Travail demandé |
**1.** Dans l'article, réduisez en une courte liste le paragraphe qui commence par « La guerre qui fait rage » sans perdre ses faits principaux.
**2.** Écrivez la suite de l'article sur le roman Les Solariens, à partir de sa dernière phrase.

Article |
+ + +
Norman SPINRAD Titre original : The Solarians, 1966 Première parution : New York, USA : Paperblack Library, 1966 Traduction de Michelle CHARRIER
GALLIMARD
(Paris, France), coll. Folio SF n° 76 Dépôt légal : octobre 2001, Achevé d'imprimer : 15 octobre 2001 Réédition Roman, 240 pages, catégorie / prix : F5 ISBN : 2-07-042079-5 Format : 10,8 x 17,8 cm Genre : Science-Fiction
Disséminés sur des centaines de mondes, les hommes mènent une guerre désespérée contre les cruels Doglaaris. La lutte est inégale.
Mais la riposte semble imminente : pour construire la plus terrifiante des armes, une partie de l'humanité a trouvé refuge durant trois cents ans sur Sol, la légendaire planète des origines.
Les Solariens sont de retour. Et avec eux l'espoir d'une victoire définitive.
Mais à quel prix ?
Né à New York en 1940, installé à Paris depuis 1988, Norman Spinrad s'attache à faire de la science-fiction une littérature engagée, critique face aux grands enjeux contemporains. Les Solariens, son premier roman, est le récit d'une guerre future aux dimensions de la galaxie.
Premier roman de Spinrad, publié en 1969 chez Marabout, Les Solariens est un space-opera en apparence classique, mais qui contient déjà en germe quelques-uns des thèmes qu'il exploitera brillamment par la suite.
La guerre qui fait rage entre les humains, répartis sur quelques centaines de mondes, et les Doglaaris, civilisation belliqueuse fondée sur la logique, donne l'avantage à ces derniers. L'ultime espoir repose sur Forteresse Sol : le berceau de l'humanité s'est en effet isolé du conflit en promettant de revenir avec l'arme qui retournera la situation.
Mais les Solariens venus dans un vaisseau sans défense sont d'autant plus déconcertants qu'ils choisissent le jeune commandant Palmer comme négociateur et présentent un plan à l'issue incertaine, basé sur la manipulation psychique des dirigeants ennemis, qu'on approchera en prétextant une reddition. On comprend la déception des militaires qui comptaient disposer d'une suprématie technologique, et leur attitude dubitative devant la solution retenue.
+ + +
Données brutes |
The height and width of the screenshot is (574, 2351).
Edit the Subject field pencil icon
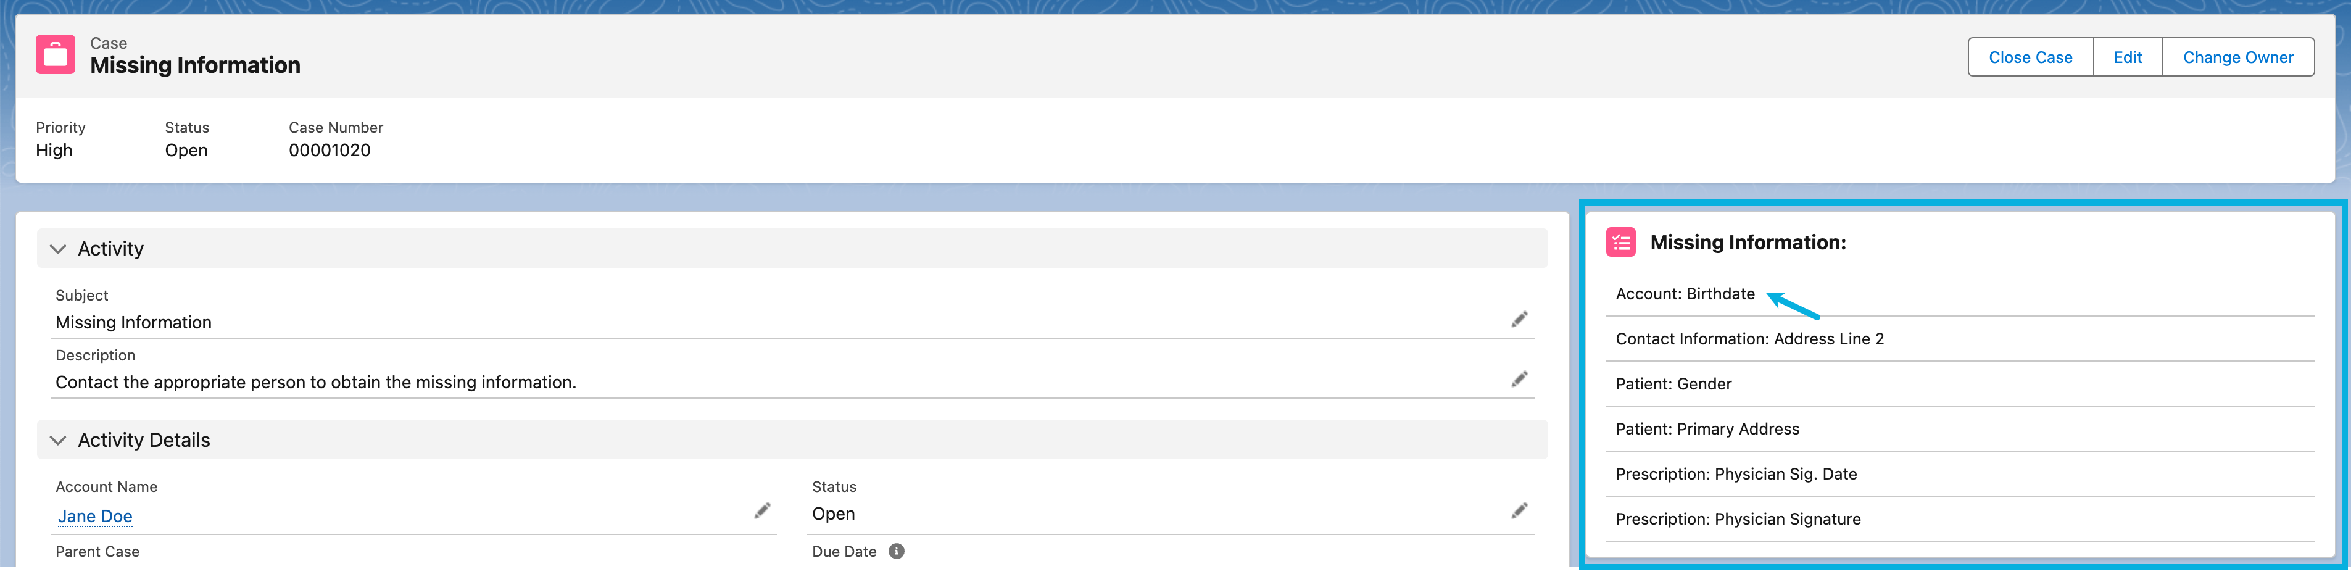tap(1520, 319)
+ + +
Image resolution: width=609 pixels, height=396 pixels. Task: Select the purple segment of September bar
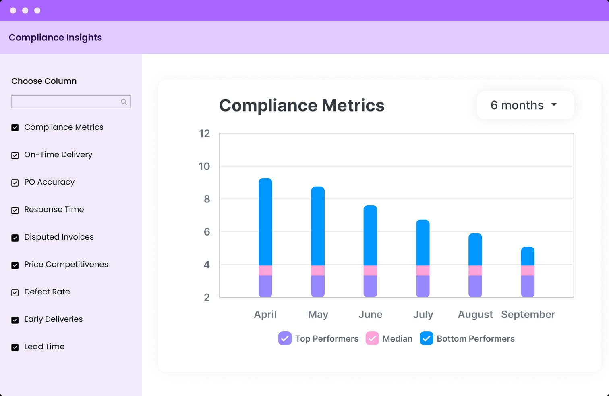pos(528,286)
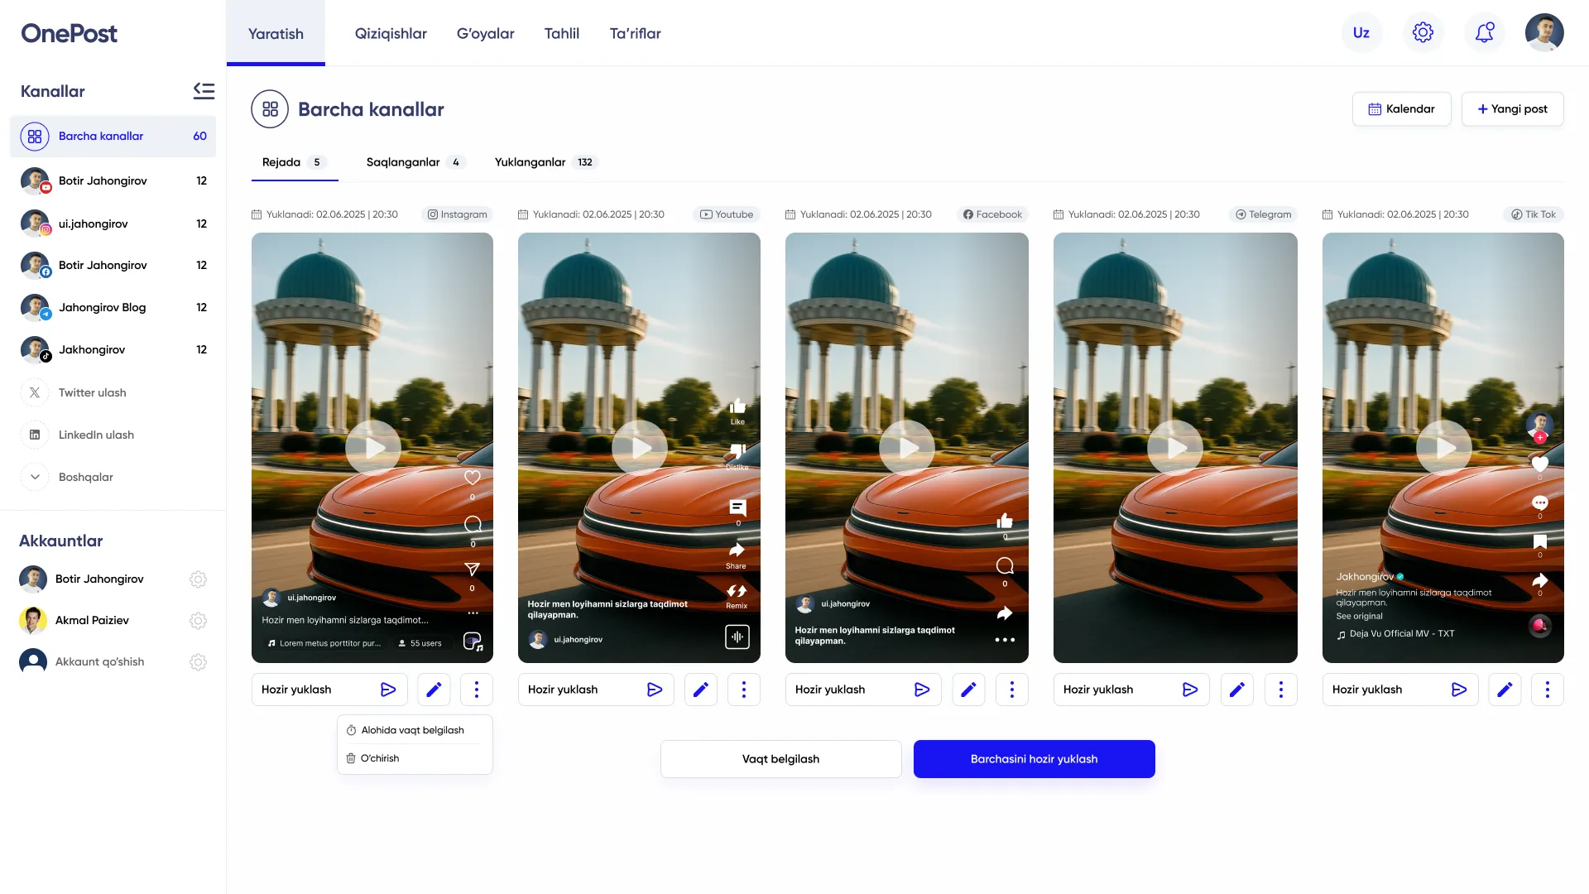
+ + +
Réponses par tâche |
**1.**
- Une guerre oppose les humains, répartis sur quelques centaines de mondes, aux Doglaaris, civilisation belliqueuse fondée sur la logique.
- Les Doglaaris ont l'avantage.
- L'ultime espoir repose sur Forteresse Sol, le berceau de l'humanité.
- Sol s'est isolé du conflit en promettant de revenir avec l'arme qui retournera la situation.

**2.**
La révolution proposée par les Solariens est avant tout conceptuelle : la logique informatique, considérée comme le summum du conformisme, est battue en brèche dès lors qu'intervient un événement imprévisible. Au lieu de se battre sur le terrain des Doglaaris, par ordinateurs interposés, il convient de se montrer alogique. La révolution des mentalités dépasse le simple cadre militaire : sur le plan social, le changement, conforme à la contre-culture des années 60, prône l'identité communautaire, l'amour libre, la consommation de substances libérant l'esprit.
Encore fallait-il oser l'écrire. De ce point de vue, Spinrad était déjà ce contestataire iconoclaste bousculant les préjugés. Le livre est plus discret quant au sort final des Doglaaris, qu'on a présentés si radicalement opposés à tout qu'il ne peut rien rester d'eux après la victoire. Une œuvre de jeunesse somme toute sympathique qui se relit avec plaisir.
Nous considérons Norman Spinrad comme l’un des grands espoirs d’une science-fiction américaine qui en a bien besoin. Sa nouvelle En terrain neutre (Fiction n° 166) contenait plus que des promesses : la marque d’un talent qui ne demandait qu’à s’affirmer. Les autres récits de lui que nous avons pu lire en français, quoique d’un niveau plus faible, n’apportaient pas d’élément susceptible de nous faire changer d’avis. Les éditions Marabout publient aujourd’hui le premier roman qu’ait écrit Spinrad : Les Solariens (1966) et, si nous nous tenons toujours à notre première opinion, c’est comme le naufragé s’agrippant à son épave.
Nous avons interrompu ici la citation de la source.